Even on NXP i.MX RT1062 (as used on Teensy 4.x) one has to do a manual cache flush between DMA and non-DMA accesses to the same memory. It's not too expensive, but it is basically impossible to optimize at the machine code generation level. (Teensyduino Core for these does such flushes around DMA operations, which isn't optimal, but not too bad either.)
In other words, some features cannot be automated, as they depends on the programmer intent, and is not really decidable by the compiler. (A single-threaded interpreter could track it and only do a cache flush when needed, but it turns out that on these, the cache flush is much cheaper than tracking all accesses.)
_ _ _
There is one very useful intermediate representation detail that nicely illustrates the subtle constraints (as mentioned by SiliconWizard) the IR may put on language implementations, somewhat related to the above: data-parallel loop optimizations.
Backends that support Fortran typically support at least two different types of loops with completely different semantics: FOR loops, with similar semantics and requirements as C/C++/etc. loops normally have, essentially sequential data loops; and FORALL for parallel data loops with associated limitations and semantics. Essentially, FORALL loops have no predetermined order of iterations, but occur in parallel, with an arbitrary or undefined order of side effects (like memory access pattern). In particular, FORALL loop bodies cannot refer to results calculated by other iterations in the same loop.

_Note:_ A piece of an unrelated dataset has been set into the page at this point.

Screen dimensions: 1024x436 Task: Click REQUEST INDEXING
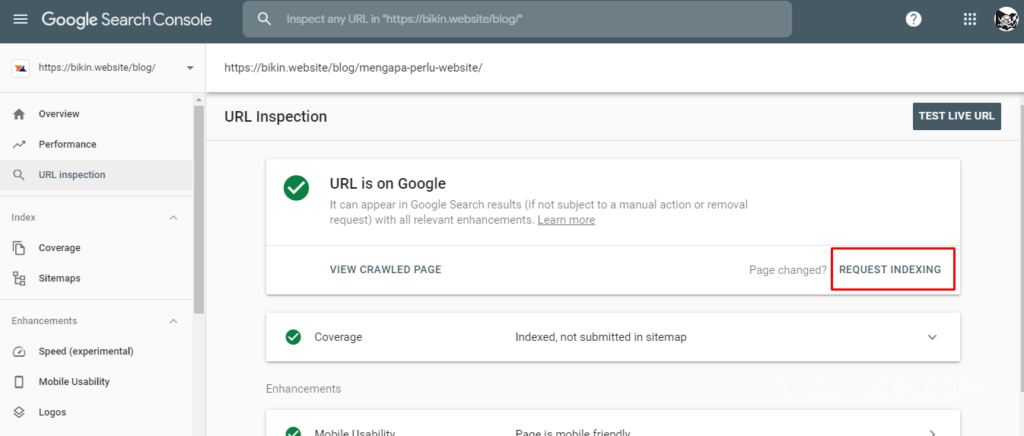892,270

If your backend IR supports both data-sequential "FOR" loops and data-parallel "FORALL" loops, even if your language does not have a similar concept, it is often possible to convert data-sequential loops into data-parallel loops as an algorithmic optimization, when the language constructs used within the loop body permit such conversion. In practice, the handling of the iterator variable and the iteration direction for "FORALL" loops varies depending on the target architecture, and is implemented using a machine code pattern best suited for that type of instruction set architecture.

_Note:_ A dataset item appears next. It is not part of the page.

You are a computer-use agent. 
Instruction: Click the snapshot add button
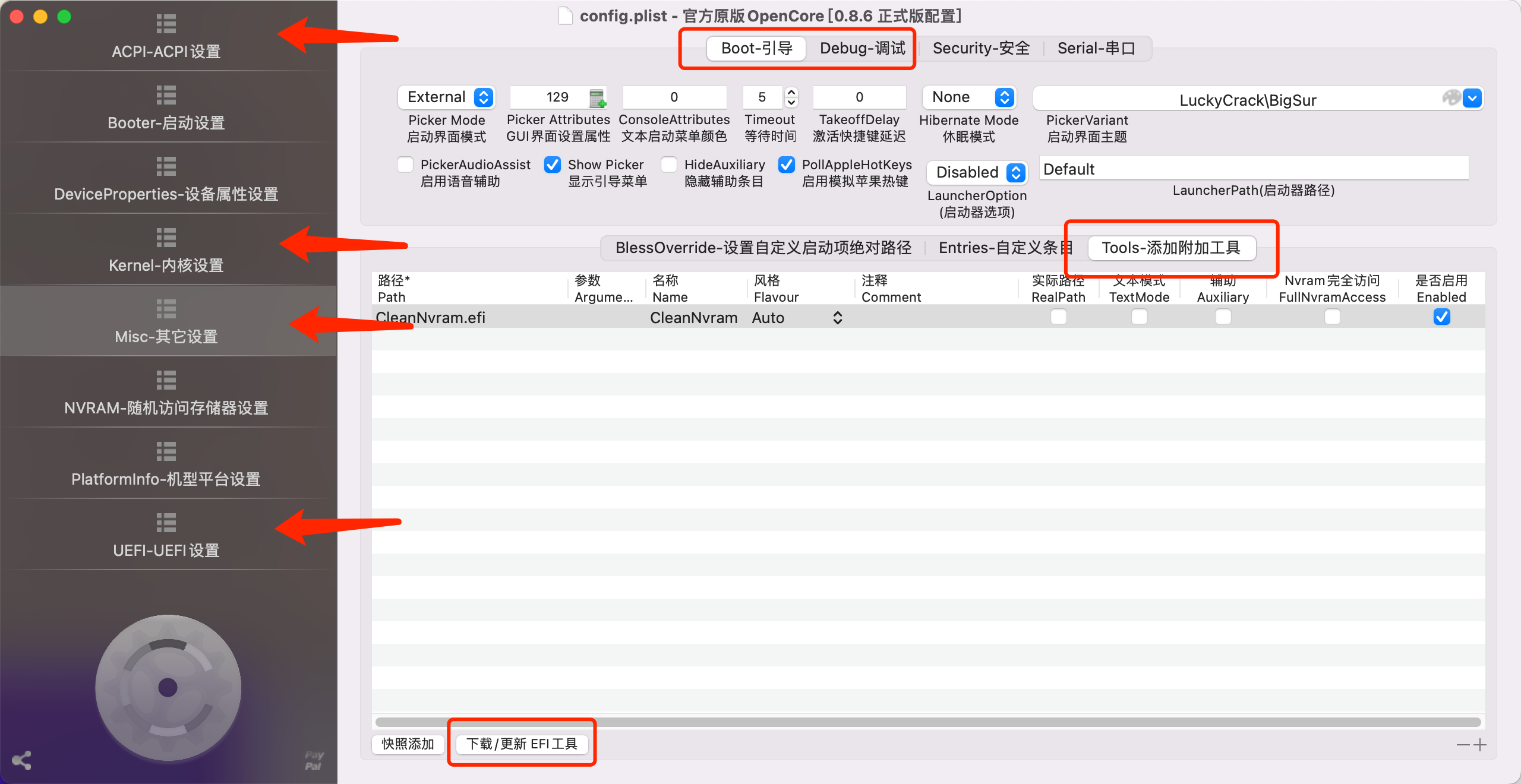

If we take a wider view, we can see that this difference between FOR and FORALL loops is essentially algorithmic –– data-sequential versus data-parallel loops ––, and if the IR does not support data-parallel loops, to achieve similar benefits, one would need to convert the loop representation to one that best suits each target architecture, requiring quite a lot of effort.
To circle back to the things like cache flush patterns that compilers may not in all cases be able to deduce for themselves, the FOR/FORALL difference is opposite: it is not too difficult for the compiler to determine if the data references in the loop body require sequential data access, or whether the data accesses would still be valid if they were done all in parallel, and thus determine when FOR loops can be turned into FORALL loops.

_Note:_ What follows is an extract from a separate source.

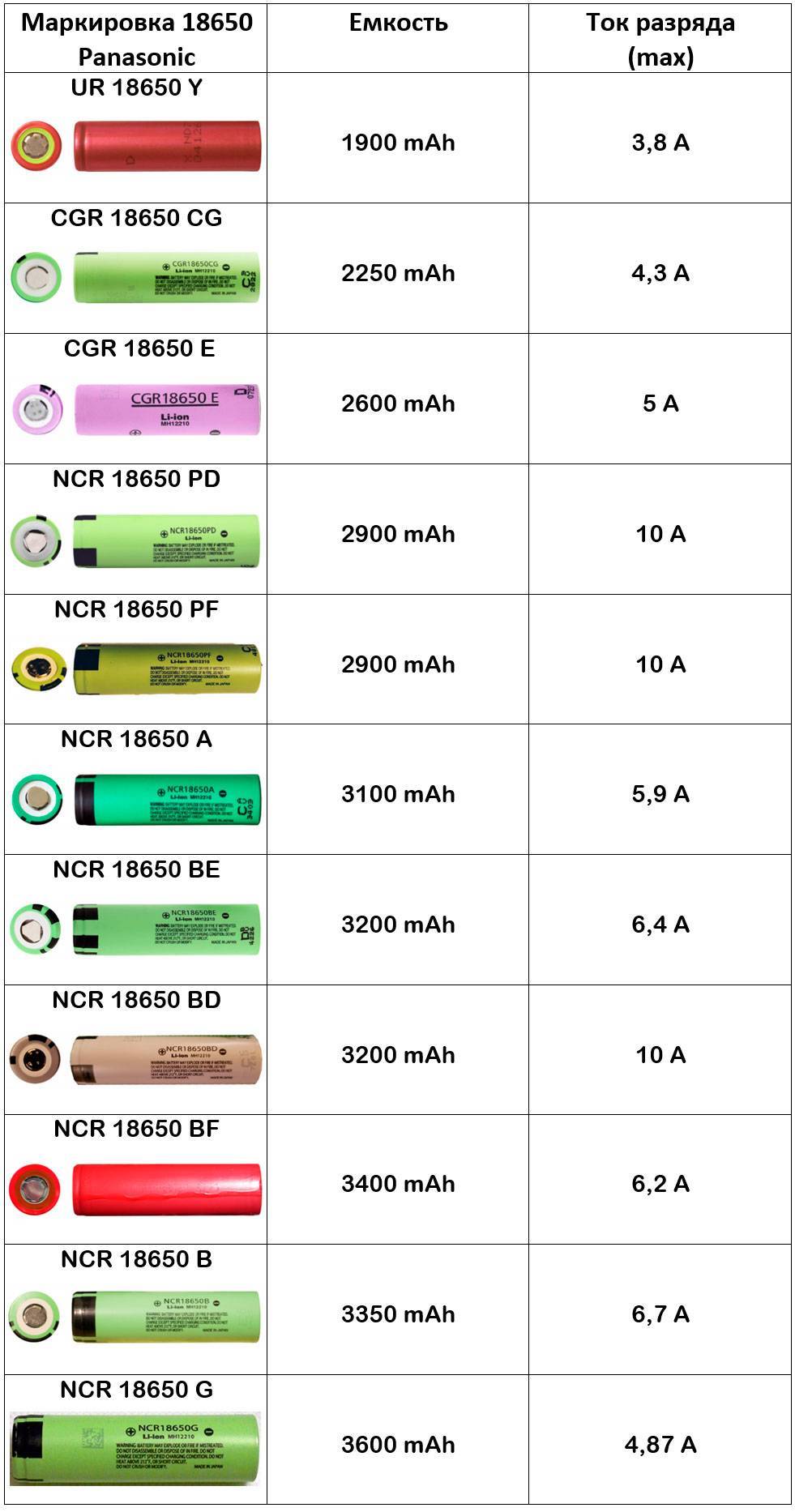The width and height of the screenshot is (795, 1512).
Task: Click the yellow-green NCR 18650 PF battery image
Action: 167,669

Thus, it is not necessary for the programming language itself to differentiate between FOR and FORALL loops –– even I can argue both for and against! ––, but it is necessary for the compiler to understand the difference between data-sequential and data-parallel loops, and the IR/backend to support both, to truly leverage this.
_ _ _
In high-performace computing Fortran is still used, because it is easier to write efficient computation in Fortran than in C or C++. Comparing the microbenchmarks exhibiting the differences, and the machine code generated, the main reasons are surprisingly few, and all involve arrays: efficient array slicing, data-parallel loops, and filling an array with a constant through duplication of the initial member without interpreting the value of the initial member.
On x86-64, data-parallel loops involving floating-point data are particularly easy to vectorize, leading to more efficient machine code. To achieve the same in C or C++, one needs to write the loop in a very specific form (specific to the compiler version), or use vector intrinsics provided by the compiler (<immintrin.h> for x86 and x86-64).
It is exactly for this kind of thing that I insist one must look at the machine code generated, and at wildly different programming languages, when designing a new language. True efficiency requires understanding and the application of many such concepts and details, and I personally have not yet seen any books or articles that describes many of them – in particular, because single-instruction multiple-data vectorization (SIMD) is quite "new" in computer science terms, and a lot of the findings are still in peer-reviewed articles and not yet collected and their meaning distilled into books that describe the best current understanding and approaches.
Concepts like the difference between FOR and FORALL loops (or rather, data-sequential and data-parallel loops) definitely look insignificant on the surface, but when you look into how they actually affect the code generated for different hardware architectures, and how much it helps with SIMD vectorization (so much so that I personally don't think SIMD vectorization outside FORALL/data-parallel loops makes much sense!), you realize they can make a very significant difference on certain architectures –– we're talking 2× to 8× computational performance in some cases.
And while FOR/FORALL is something the compiler can handle by itself without the language requiring explicit constructs, some other constructs like cache flushes, even customized memory prefetch patterns, may have to be exposed to the human developer. This means that a "single universal language fit for all purposes" is not only unrealistic, it would have very un-optimal performance. There are not that many situations where one is willing to give up say nine tenths of the performance just to achieve exactly predictable behaviour; personally, I care about the limits of the behaviour, and need those to be well defined, but do not care at all about the distribution of the behaviour as long as it is within those known limits.